BEGIN

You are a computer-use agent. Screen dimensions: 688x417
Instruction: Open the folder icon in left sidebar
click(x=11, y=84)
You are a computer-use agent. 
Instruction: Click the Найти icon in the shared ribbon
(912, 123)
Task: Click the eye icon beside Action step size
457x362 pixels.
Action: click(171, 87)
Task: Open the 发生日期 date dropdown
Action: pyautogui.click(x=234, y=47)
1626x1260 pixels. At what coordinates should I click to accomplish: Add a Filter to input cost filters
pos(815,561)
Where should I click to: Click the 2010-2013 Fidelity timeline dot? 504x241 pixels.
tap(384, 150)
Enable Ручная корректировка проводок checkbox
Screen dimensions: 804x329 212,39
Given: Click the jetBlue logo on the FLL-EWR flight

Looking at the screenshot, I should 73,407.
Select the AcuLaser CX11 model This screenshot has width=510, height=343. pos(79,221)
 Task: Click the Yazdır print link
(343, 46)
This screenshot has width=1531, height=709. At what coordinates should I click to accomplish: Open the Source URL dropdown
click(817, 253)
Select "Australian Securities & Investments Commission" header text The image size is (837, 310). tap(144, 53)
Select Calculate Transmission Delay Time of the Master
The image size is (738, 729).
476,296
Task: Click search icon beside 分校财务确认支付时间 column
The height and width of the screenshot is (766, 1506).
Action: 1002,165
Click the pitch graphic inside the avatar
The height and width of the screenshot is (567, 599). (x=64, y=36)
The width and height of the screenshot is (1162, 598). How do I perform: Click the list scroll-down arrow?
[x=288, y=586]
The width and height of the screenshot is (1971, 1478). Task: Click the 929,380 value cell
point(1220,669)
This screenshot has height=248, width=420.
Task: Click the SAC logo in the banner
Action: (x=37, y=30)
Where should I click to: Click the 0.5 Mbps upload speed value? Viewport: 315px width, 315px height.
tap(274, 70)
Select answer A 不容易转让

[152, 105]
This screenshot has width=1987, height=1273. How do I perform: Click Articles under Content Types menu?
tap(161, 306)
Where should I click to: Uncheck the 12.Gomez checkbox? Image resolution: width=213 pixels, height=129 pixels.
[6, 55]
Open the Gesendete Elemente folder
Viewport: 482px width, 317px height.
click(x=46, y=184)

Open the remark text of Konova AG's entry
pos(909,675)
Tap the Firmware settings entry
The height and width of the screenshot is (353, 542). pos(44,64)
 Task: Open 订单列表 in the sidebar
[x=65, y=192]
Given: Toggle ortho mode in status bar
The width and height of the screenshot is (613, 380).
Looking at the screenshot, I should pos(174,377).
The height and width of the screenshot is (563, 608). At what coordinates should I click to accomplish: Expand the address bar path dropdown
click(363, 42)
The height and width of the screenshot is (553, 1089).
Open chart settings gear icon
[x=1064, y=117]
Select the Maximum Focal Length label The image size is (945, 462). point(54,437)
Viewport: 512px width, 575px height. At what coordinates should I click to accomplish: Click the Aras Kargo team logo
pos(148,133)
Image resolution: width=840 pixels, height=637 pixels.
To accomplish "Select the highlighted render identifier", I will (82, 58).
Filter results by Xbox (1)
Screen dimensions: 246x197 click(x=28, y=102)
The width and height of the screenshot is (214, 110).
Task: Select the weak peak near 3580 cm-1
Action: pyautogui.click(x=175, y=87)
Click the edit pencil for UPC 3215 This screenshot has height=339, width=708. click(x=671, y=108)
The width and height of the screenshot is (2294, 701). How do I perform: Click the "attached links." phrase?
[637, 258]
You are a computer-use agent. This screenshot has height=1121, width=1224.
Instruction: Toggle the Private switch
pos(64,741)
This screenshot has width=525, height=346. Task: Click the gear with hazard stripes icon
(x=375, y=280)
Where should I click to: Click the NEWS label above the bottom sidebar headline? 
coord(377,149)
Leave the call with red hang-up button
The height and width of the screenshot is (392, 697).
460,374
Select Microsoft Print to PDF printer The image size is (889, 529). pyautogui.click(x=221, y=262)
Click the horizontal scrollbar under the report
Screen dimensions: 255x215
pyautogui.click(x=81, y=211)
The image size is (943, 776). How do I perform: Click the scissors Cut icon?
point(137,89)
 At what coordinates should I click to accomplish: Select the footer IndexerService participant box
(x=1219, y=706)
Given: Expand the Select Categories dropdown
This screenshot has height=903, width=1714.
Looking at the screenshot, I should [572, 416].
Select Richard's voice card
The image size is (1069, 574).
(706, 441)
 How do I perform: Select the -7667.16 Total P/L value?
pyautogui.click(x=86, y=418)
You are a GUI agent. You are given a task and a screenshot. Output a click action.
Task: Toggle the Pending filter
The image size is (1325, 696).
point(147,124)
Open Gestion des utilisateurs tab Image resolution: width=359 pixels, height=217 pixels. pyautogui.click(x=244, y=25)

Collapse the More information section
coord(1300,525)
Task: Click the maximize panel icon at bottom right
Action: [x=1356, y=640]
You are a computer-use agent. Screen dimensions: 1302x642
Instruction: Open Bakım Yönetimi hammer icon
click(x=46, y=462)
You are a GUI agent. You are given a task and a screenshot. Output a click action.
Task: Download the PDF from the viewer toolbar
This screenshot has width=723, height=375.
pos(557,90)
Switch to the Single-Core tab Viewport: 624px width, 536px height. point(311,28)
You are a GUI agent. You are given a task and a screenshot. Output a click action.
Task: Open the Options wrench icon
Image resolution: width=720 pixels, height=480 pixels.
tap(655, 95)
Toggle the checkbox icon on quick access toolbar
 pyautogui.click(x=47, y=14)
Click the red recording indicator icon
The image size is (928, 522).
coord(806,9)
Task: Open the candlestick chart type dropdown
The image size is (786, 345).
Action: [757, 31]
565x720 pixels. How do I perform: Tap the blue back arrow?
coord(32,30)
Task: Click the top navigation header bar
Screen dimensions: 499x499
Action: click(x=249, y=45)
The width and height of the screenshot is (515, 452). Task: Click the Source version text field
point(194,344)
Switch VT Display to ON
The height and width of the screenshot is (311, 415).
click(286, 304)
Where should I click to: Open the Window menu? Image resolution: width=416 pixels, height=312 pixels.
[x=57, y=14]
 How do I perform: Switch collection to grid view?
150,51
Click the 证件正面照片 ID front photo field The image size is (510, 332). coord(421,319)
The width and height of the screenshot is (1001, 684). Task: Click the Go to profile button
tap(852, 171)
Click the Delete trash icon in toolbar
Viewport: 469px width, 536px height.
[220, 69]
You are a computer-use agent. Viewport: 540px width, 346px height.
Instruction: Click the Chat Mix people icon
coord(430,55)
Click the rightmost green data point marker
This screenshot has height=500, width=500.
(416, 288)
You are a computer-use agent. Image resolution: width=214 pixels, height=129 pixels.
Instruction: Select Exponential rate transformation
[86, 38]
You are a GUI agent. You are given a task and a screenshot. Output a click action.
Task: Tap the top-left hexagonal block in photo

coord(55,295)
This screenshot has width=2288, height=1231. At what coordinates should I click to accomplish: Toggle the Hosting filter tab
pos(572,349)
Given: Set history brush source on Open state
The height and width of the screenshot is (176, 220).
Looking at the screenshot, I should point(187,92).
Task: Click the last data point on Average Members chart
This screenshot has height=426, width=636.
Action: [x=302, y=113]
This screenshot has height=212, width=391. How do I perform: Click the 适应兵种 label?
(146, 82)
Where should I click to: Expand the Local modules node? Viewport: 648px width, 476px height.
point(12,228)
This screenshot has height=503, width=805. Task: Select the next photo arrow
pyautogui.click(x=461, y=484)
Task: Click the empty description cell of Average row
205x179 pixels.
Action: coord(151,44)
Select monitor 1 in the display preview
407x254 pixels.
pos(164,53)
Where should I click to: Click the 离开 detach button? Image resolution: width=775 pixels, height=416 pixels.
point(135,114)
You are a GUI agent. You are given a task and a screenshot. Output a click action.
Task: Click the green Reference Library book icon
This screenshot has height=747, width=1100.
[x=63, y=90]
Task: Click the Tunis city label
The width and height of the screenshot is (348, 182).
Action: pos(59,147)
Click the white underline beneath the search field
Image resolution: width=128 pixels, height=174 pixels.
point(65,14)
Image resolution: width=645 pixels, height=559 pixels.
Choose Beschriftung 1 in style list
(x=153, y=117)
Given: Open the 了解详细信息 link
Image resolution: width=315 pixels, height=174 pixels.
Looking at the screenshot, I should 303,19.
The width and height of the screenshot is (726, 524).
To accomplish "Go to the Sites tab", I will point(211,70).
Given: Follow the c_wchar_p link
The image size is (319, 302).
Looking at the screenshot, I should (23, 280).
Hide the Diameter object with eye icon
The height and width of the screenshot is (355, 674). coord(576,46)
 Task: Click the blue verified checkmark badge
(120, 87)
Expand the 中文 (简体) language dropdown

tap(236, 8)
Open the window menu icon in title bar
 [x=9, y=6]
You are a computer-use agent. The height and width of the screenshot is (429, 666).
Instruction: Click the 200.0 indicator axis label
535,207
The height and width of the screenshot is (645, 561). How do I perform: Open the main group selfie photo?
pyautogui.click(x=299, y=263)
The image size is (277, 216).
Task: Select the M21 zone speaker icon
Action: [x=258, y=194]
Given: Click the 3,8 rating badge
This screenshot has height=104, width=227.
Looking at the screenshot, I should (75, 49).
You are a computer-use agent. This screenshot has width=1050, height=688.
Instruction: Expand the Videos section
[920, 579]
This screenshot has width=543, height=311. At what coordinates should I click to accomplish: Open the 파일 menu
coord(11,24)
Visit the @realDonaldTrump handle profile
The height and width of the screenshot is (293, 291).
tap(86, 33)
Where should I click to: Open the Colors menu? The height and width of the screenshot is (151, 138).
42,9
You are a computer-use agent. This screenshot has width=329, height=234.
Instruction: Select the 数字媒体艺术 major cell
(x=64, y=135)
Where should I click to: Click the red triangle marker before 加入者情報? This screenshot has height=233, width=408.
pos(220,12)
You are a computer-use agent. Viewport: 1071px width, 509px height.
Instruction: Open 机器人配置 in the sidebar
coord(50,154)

END

Read the listing above, then copy every line that includes the string "beside".

> _EXERCISE OUTPUT_
Task: Click the eye icon beside Action step size
Task: Click search icon beside 分校财务确认支付时间 column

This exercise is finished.